Michael caravaggio biography video

  • Caravaggio self-portrait
  • Michelangelo
  • Is caravaggio baroque or renaissance
  • Caravaggio and his paintings

    Caravaggio was probably the most revolutionary artist of his time, for he abandoned the rules that had guided a century of artists who had idealized both the human and religious experience. He can be said almost single-handedly to have created the Baroque style.

    Michelangelo Merisi da Caravaggio, known as simply Caravaggio, was born in Milan, and his father worked as an architect for the Marchese of Caravaggio; his mother Lucia, was from a family in the same district. In 1576, to escape a plague in Milan, the family moved to Caravaggio; here his father died in 1577 and his mother in 1584. In 1584, he was apprenticed, for four years to Lombard painter, Simone Peterzano. Upon his apprenticeship ending, Caravaggio remained in the area. Here he became familiar with the works of Leonardo da Vinci, Michelangelo, Titian, Raphael, and other High Renaissance masters, which were popular in the area.
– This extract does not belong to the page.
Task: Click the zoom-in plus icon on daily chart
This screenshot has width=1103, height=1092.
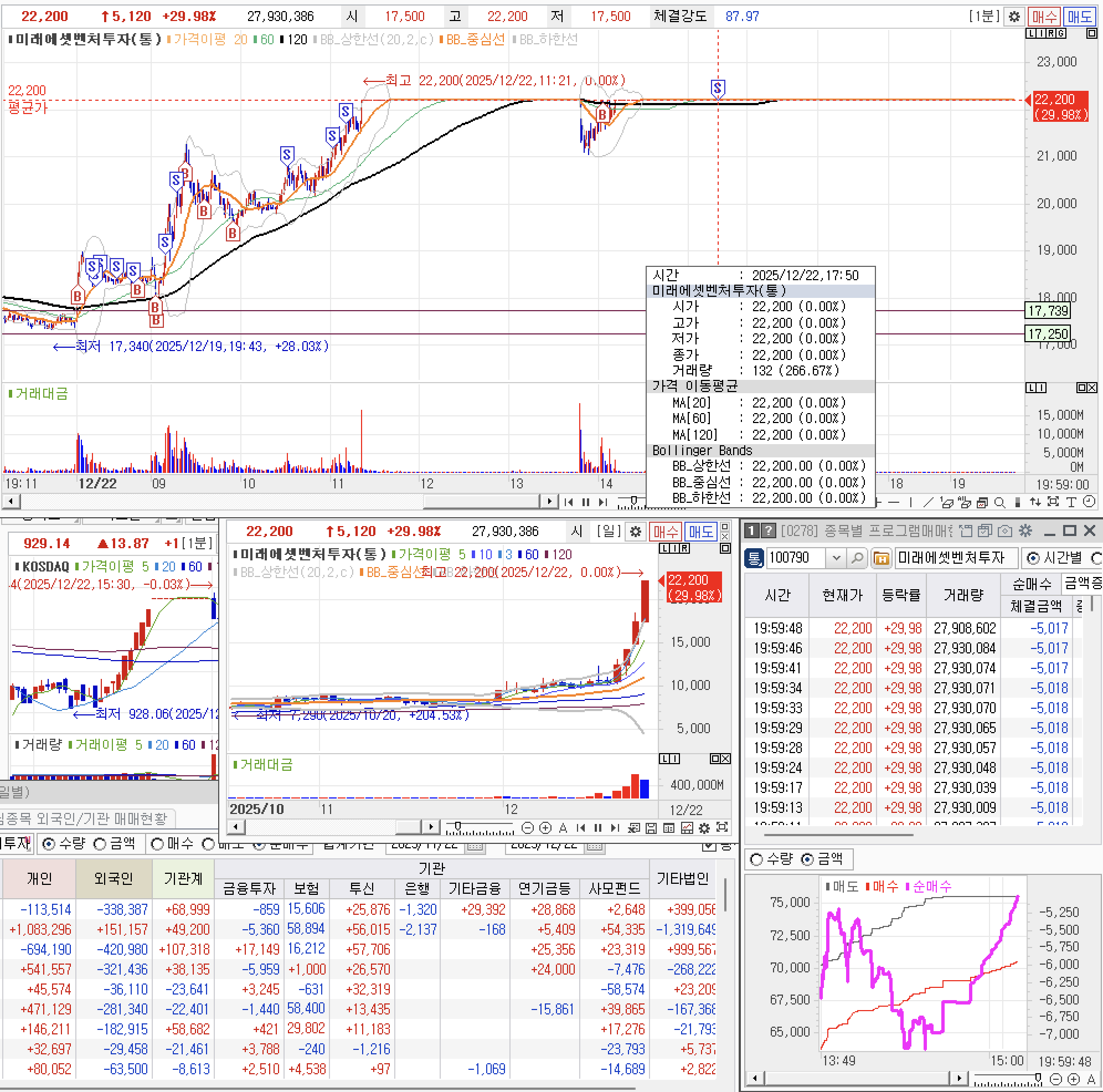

    In 1592, Caravaggio fled Milan, and moved to Rome; he

    Michelangelo Merisi da Caravaggio

    Early successes

    Arrogant, rebellious and a murderer, Caravaggio's short and tempestuous life matched the drama of his works. Characterised by their dramatic, almost teatralisk lighting, Caravaggio's paintings were controversial, popular, and hugely influential on succeeding generations of painters all over Europe.
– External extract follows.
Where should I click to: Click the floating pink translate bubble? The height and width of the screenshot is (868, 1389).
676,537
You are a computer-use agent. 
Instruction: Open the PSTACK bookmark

    Born Michelangelo Merisi, Caravaggio is the name of the artist's home town in Lombardy in northern Italy. In 1592 at the age of 21 he moved to Rome, Italy's artistic centre and an irresistible magnet for young artists keen to study its classical buildings and famous works of art. The first few years were a struggle. He specialised in still lifes of fruits and flowers, and later, half length figures (as in 'The Boy bitten by a Lizard') which he sold on the street.
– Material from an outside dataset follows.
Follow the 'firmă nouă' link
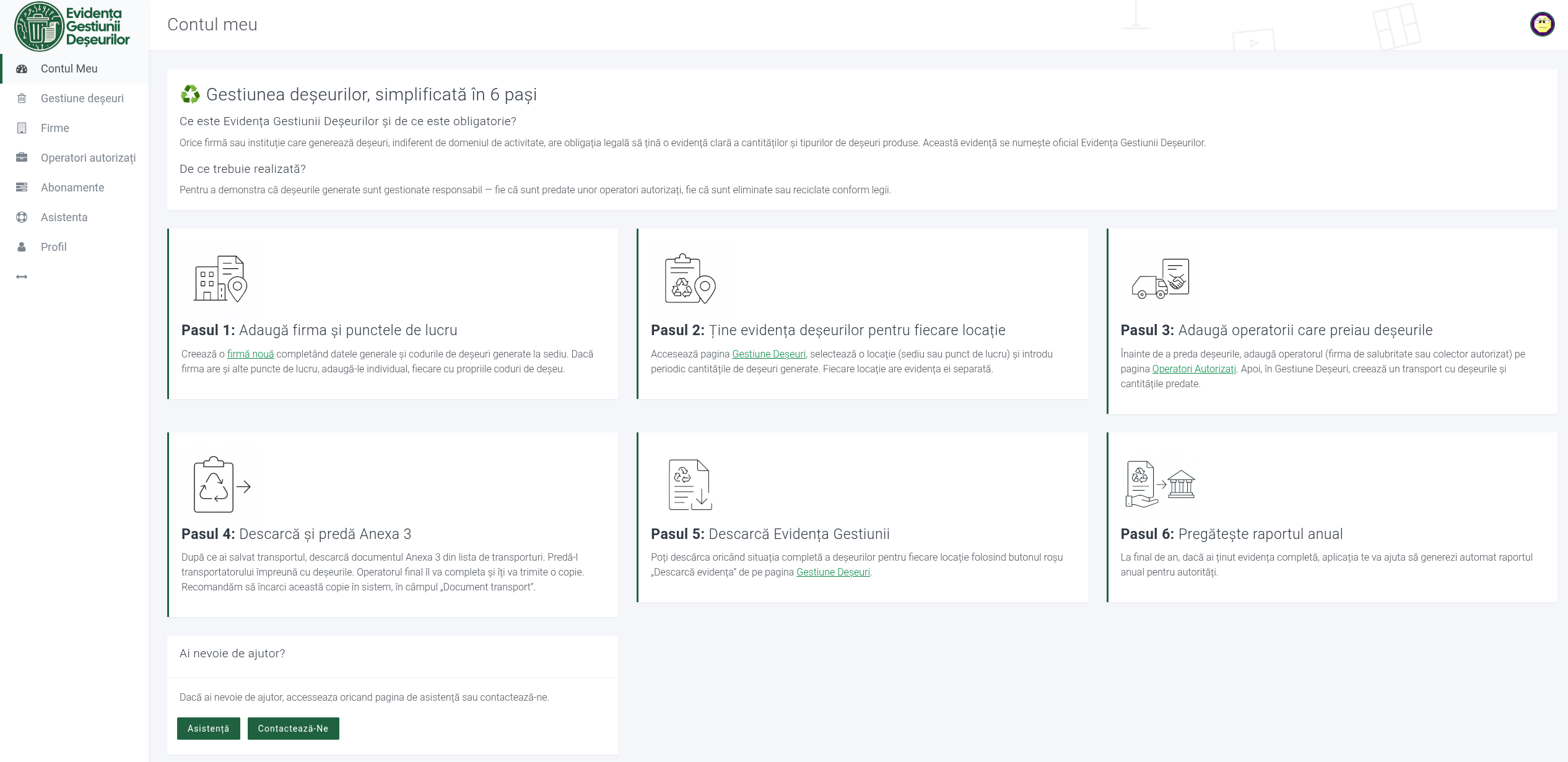 (250, 354)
    In 1595, his luck changed. An eminent Cardinal, Francesco del Monte, recognised the young painter's talent and took Caravaggio into his household. Through the cardinal's circl

    Michelangelo Merisi da Caravaggio, 'The Supper at Emmaus', 1601

    On the third day after the Crucifixion two of Jesus’s disciples were walking from Jerusalem to Emmaus. On the road they met the resurrected Christ, but failed to recognise him. He questioned them about what had happened, and explained that Christ had to suffer in order to enter into his kingdom. That evening he joined them for supper and ‘... took bread, and blessed it, and brake and gave to them. And their eyes were opened, and they knew him; and he vanished out of their sight’ (Luke 24: 30–31).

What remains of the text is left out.